Anxious to hear how you like the numbers. Some guys say they are paying more than Brickman, but not here.


----------



## MatthewG (Jun 16, 2009)

I dont know what to say other than my heart sank. I was really hoping for a new venture, as I always wanted to plow my local lowes.

The truth is for a 3 year contract paid in 18 equal payments, the yearly average is about $7000 less than what brickman paid, which was 10,000 less than I bid it to Brickman

He did say it is a strict 2" trigger and any service less than 2" is additional billable work, but really you all know how that goes...... 1.9" or 2.1" who makes that call at 3 AM


----------



## MatthewG (Jun 16, 2009)

If this was for 2 years, I would find it tolerable assuming the 2" trigger factor, but for 3 years wow I just cant


----------



## superdog1 (Oct 13, 2011)

MatthewG;1661069 said:


> He did say it is a strict 2" trigger and any service less than 2" is additional billable work, but really you all know how that goes...... 1.9" or 2.1" who makes that call at 3 AM


I was told the same thing. What made a big difference to me was that any salting is paid out above and beyond the plowing. Lets face it, in the last 3 years in PA (at least my area?) I had way more salt than push events?


----------



## Wilnip (Oct 4, 2011)

I felt the same way. I told them I'd do it for double what they offered. Guess they couldnt find a sucker because a week later they "restructured" their pricing. Gave a base price based on average snowfall. If we get more, they pay a little more. If we get less, I give money back. Prices still to low. The guy who has been doing that lot signed for thousands less than he was getting. I don't understand it.


----------



## Wilnip (Oct 4, 2011)

Superdog, I was told the same thing. Salt only events and plows under 2" were billed extra. The contract contradicts the what they said about salt. The way I read it, all salting are included.


----------



## MatthewG (Jun 16, 2009)

Wilnip;1661086 said:


> Superdog, I was told the same thing. Salt only events and plows under 2" were billed extra. The contract contradicts the what they said about salt. The way I read it, all salting are included.


I also read it the same way, if under 2" plows and any salt only are extra that a better story, but why not just pay more up front for all inclusive service


----------



## Brian Young (Aug 13, 2005)

I think its going to be a nightmare with salting being extra, I mean who doesnt salt right after plowing a place like that. I was told the new company (Merit) has you get a Manager's approval before you salt, so your waiting until 6am just to salt (if he approves it, if he doesn't then your back there in an hour or two when they realize it needs salted,lol) What a pita thats going to be and the final product is going to be a joke! I bet Brickman gets them back soon but we'll see.

— Material shown —

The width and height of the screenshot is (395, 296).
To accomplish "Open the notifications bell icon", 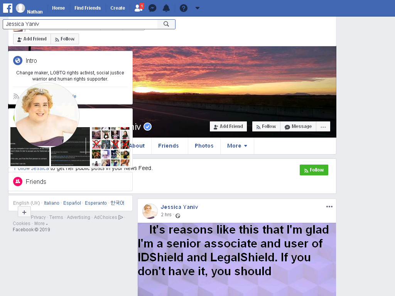I will click(x=166, y=8).
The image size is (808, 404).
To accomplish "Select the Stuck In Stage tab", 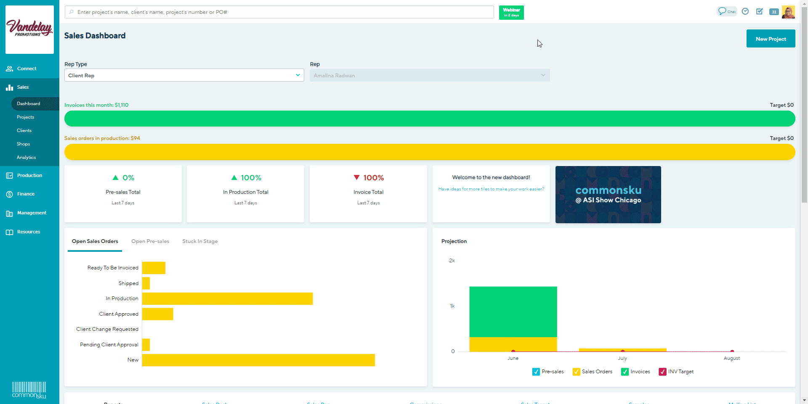I will tap(199, 241).
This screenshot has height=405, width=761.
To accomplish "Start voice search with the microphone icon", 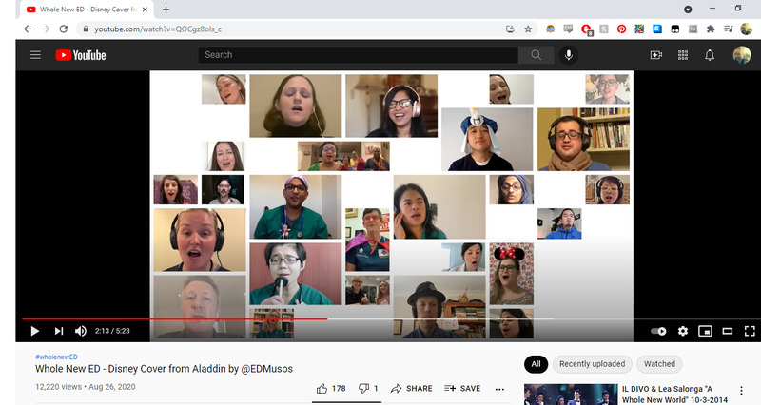I will (x=569, y=55).
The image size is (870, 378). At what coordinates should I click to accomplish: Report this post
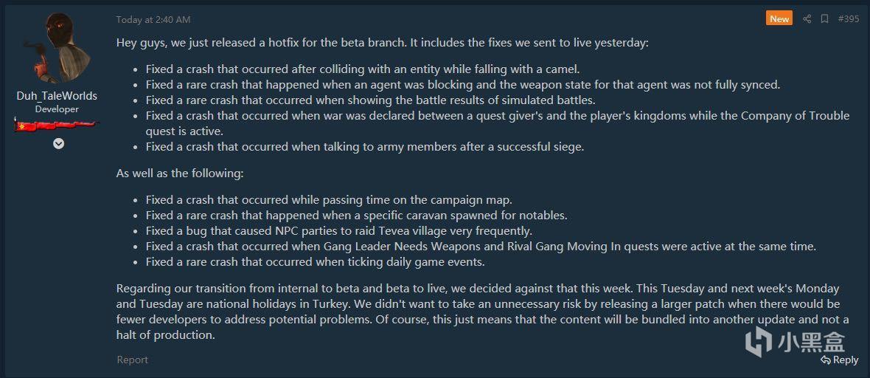[132, 360]
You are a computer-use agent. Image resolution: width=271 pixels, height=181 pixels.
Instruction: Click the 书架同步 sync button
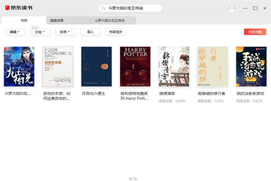click(x=115, y=32)
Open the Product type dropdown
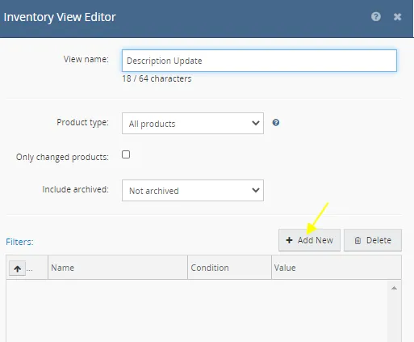The width and height of the screenshot is (414, 342). tap(193, 124)
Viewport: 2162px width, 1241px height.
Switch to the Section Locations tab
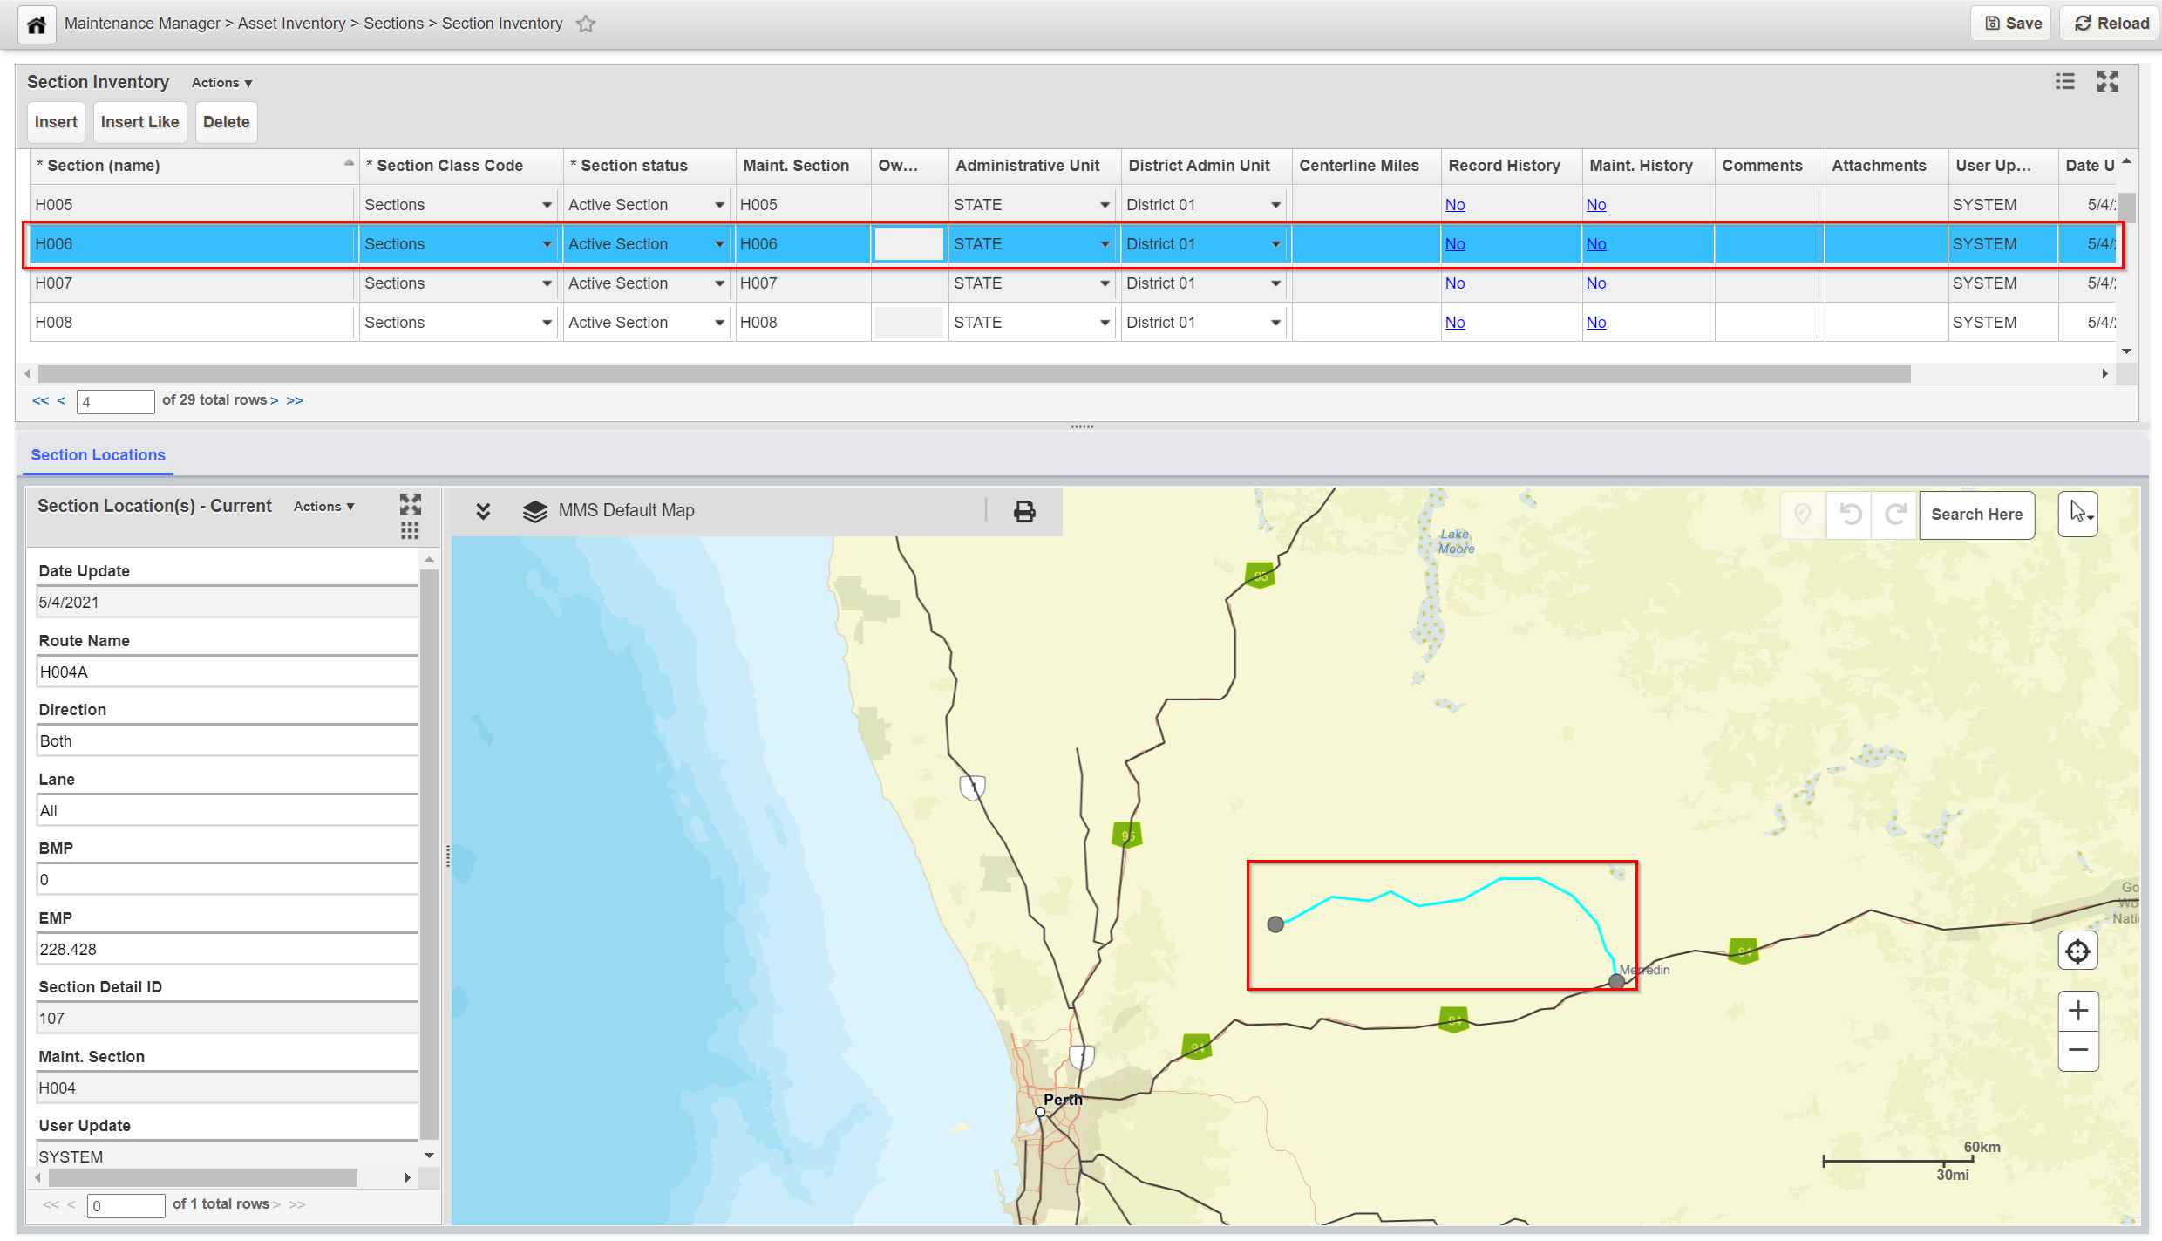98,455
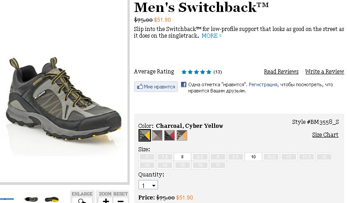This screenshot has width=347, height=203.
Task: Click the Facebook like thumbs-up button
Action: [156, 87]
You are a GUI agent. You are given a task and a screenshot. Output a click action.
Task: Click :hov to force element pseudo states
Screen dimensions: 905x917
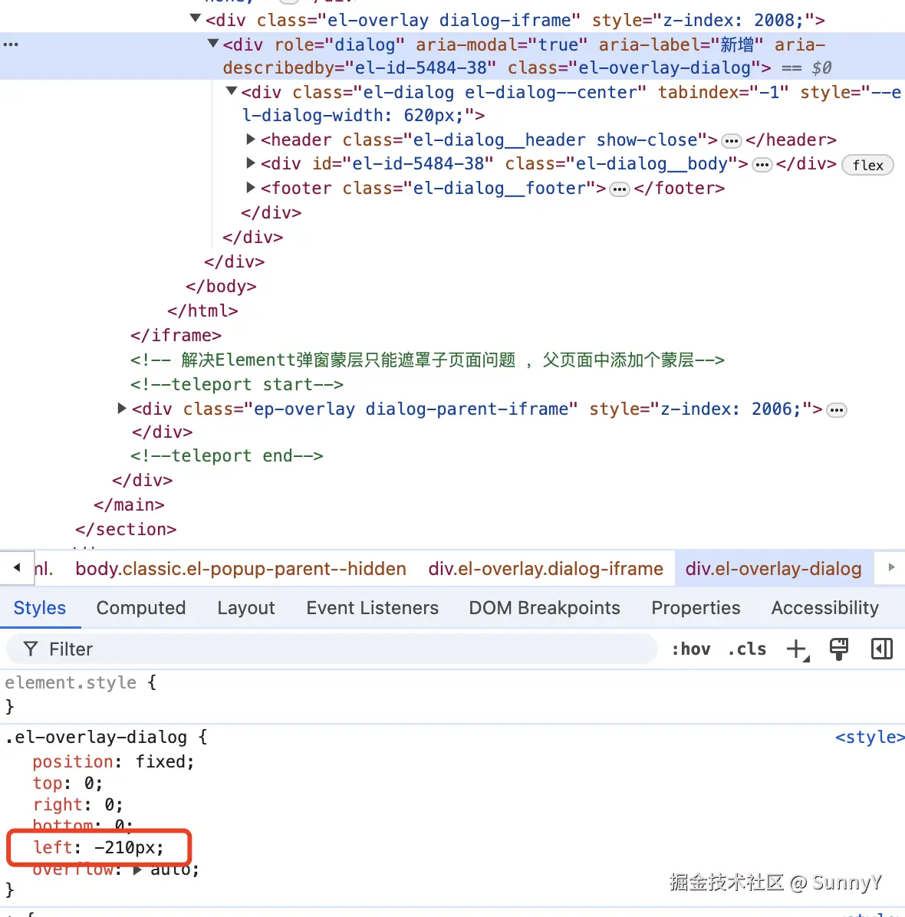pos(690,649)
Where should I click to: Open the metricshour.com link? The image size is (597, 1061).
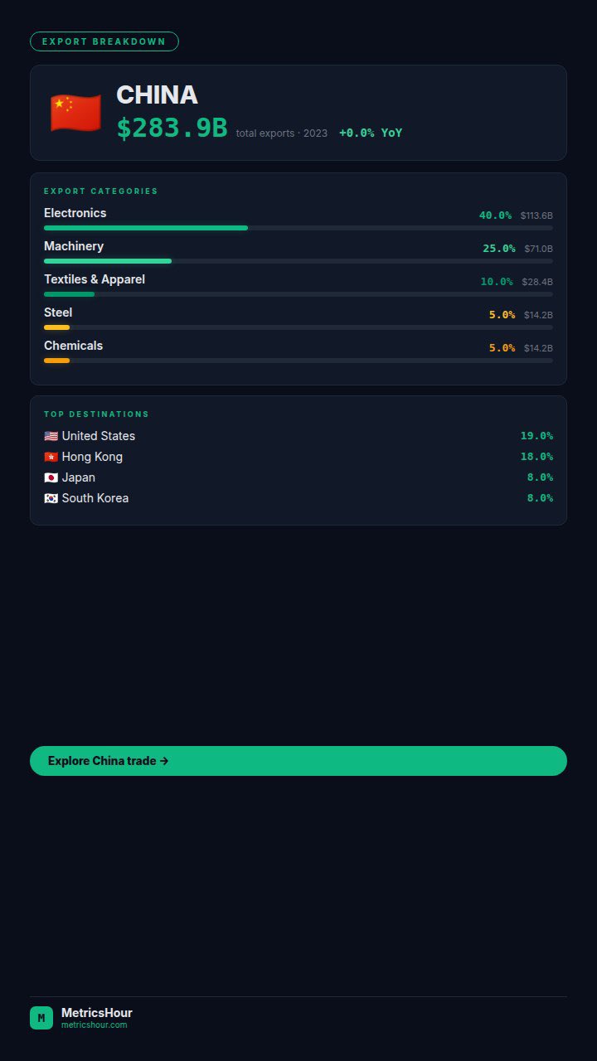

— Objective —
Copy everything in the snow plowing forum thread from "## superdog1 (Oct" down to "than push events?", replacing "salting" with "de-icing".

— Solution —
## superdog1 (Oct 13, 2011)

MatthewG;1661069 said:


> He did say it is a strict 2" trigger and any service less than 2" is additional billable work, but really you all know how that goes...... 1.9" or 2.1" who makes that call at 3 AM


I was told the same thing. What made a big difference to me was that any de-icing is paid out above and beyond the plowing. Lets face it, in the last 3 years in PA (at least my area?) I had way more salt than push events?